## EXERCISE PROMPT:
Once the line with "Screenshot is 430x2173." is found in the entries below, repeat it and each following line exactly, up to and including the line with "Recruiting services (1119, 26)". Add no other lines.

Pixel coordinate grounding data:
****************
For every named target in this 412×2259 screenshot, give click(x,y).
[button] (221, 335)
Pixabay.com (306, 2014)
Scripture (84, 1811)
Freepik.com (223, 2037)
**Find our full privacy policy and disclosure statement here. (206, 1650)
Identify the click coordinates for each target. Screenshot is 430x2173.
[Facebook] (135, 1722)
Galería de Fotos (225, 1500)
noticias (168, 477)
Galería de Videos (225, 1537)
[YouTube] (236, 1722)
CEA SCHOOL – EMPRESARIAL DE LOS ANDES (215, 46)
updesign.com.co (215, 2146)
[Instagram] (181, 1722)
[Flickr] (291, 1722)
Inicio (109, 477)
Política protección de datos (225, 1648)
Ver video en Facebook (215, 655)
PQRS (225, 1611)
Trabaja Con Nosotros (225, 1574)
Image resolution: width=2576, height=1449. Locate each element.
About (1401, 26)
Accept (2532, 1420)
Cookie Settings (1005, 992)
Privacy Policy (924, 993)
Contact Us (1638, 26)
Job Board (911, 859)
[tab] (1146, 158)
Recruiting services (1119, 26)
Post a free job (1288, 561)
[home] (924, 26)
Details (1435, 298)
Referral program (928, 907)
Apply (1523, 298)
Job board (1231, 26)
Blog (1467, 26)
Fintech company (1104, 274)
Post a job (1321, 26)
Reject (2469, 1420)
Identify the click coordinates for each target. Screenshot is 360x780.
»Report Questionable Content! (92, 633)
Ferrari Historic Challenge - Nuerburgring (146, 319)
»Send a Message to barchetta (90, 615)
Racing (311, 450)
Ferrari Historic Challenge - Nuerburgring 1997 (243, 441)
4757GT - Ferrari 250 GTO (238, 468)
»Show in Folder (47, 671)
****************
## TASK RESULT:
Identify the click coordinates for each target. Screenshot is 430x2173.
[Facebook] (135, 1722)
Galería de Fotos (225, 1500)
noticias (168, 477)
Galería de Videos (225, 1537)
[YouTube] (236, 1722)
CEA SCHOOL – EMPRESARIAL DE LOS ANDES (215, 46)
updesign.com.co (215, 2146)
[Instagram] (181, 1722)
[Flickr] (291, 1722)
Inicio (109, 477)
Política protección de datos (225, 1648)
Ver video en Facebook (215, 655)
PQRS (225, 1611)
Trabaja Con Nosotros (225, 1574)
Image resolution: width=2576, height=1449. Locate each element.
About (1401, 26)
Accept (2532, 1420)
Cookie Settings (1005, 992)
Privacy Policy (924, 993)
Contact Us (1638, 26)
Job Board (911, 859)
[tab] (1146, 158)
Recruiting services (1119, 26)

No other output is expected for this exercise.